13日の金曜日

テキサスチェーンソーの監督がリメイクした『13日の金曜日』を観てきました。

感想:
見る前にPG-15表記があったので、とてもとてもグロいシーンやトラウマになるような描写が存在するとばかり思っておりましたが、結局は女性の乳首が出るのでPG-15という始末でした。ホラー映画なので惨殺シーンもありますが、規制するほど激しいものはなかったように思われます。
そんで内容。
まず前作テキサスチェーンソーの面白さから。
世界観が上手かった。
出だしが、“荒野をワゴンで走っていると薄汚れた女が向こうから歩いてくる。可愛そうなので車に乗せて走り出すと女は発狂し隠し持っていたピストルで自殺する”

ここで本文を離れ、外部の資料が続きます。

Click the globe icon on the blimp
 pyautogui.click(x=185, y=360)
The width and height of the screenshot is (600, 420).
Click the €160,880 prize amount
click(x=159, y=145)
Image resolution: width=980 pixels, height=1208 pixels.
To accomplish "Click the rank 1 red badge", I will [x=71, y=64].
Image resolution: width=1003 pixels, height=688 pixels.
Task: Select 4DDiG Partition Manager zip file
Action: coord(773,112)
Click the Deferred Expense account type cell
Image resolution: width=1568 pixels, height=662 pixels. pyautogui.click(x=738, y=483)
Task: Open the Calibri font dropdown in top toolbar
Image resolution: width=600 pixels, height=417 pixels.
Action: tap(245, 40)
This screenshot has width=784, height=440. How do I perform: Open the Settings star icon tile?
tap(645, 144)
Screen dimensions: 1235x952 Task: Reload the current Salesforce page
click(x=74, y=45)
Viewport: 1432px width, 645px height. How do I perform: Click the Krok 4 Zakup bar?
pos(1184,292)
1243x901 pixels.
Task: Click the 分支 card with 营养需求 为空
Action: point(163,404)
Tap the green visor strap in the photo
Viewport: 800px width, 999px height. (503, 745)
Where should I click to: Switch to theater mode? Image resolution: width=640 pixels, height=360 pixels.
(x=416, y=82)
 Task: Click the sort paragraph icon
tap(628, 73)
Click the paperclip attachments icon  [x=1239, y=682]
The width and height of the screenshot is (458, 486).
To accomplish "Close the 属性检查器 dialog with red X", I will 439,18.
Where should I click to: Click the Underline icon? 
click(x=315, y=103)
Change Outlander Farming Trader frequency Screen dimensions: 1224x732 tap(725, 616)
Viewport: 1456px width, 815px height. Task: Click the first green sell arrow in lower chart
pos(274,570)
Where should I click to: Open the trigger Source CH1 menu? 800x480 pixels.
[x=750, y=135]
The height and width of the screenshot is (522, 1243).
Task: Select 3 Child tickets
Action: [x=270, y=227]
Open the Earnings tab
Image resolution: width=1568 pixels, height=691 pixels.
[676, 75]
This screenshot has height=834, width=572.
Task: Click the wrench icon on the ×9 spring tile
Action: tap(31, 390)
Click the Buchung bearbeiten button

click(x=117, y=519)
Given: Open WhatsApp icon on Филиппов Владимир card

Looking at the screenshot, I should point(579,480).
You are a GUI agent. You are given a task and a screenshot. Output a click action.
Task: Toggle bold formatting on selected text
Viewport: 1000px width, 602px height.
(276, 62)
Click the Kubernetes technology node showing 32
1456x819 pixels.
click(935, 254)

観ている人間は何が起こったのか全くわからない。しかし、ワゴンを進めた先に存在する町の異常さから、自殺した女が町から逃げようとしていた事を理解する。そんでレザーフェイス登場という流れ。
アメリカのホラー映画なんて突き詰めると、どれだけ面白おかしく人の殺し方を表現できるかという事にあると思う。つまりは暴力で恐怖を与える(殺人鬼が主役の映画に限り)手法を取っているのだが、テキサスチェーンソーは最初に雰囲気作りから始めた。不死身の殺人鬼の恐怖よりも、その殺人鬼を容認している町の人間の異常さや荒廃した町を見せる事によって精神的な圧迫感を与える事からはじめた。そこが後のレザーフェイスの暴力的恐怖とあいまって怖さを倍増してくれるのだが。
今作の『13日の金曜日』にはそれがない。
過去、クリスタルレイクで起きたジェイソン発生の事件は適当に人の語りで済ませ、クリスタルレイクに訪れる若者をジェイソンが殺すというそれだけの流れ。
何故、ジェイソンはクリスタルレイクに訪れた人間を殺すのか?
その問題が何も解決されぬまま、「湖を荒らすマナーの悪い若者をジェイソンが懲らしめた」と思うしかないような話である。
勧善懲悪のホラー映画。
ジェイソンの人物像の薄さにちょっと不満が残る映画でした。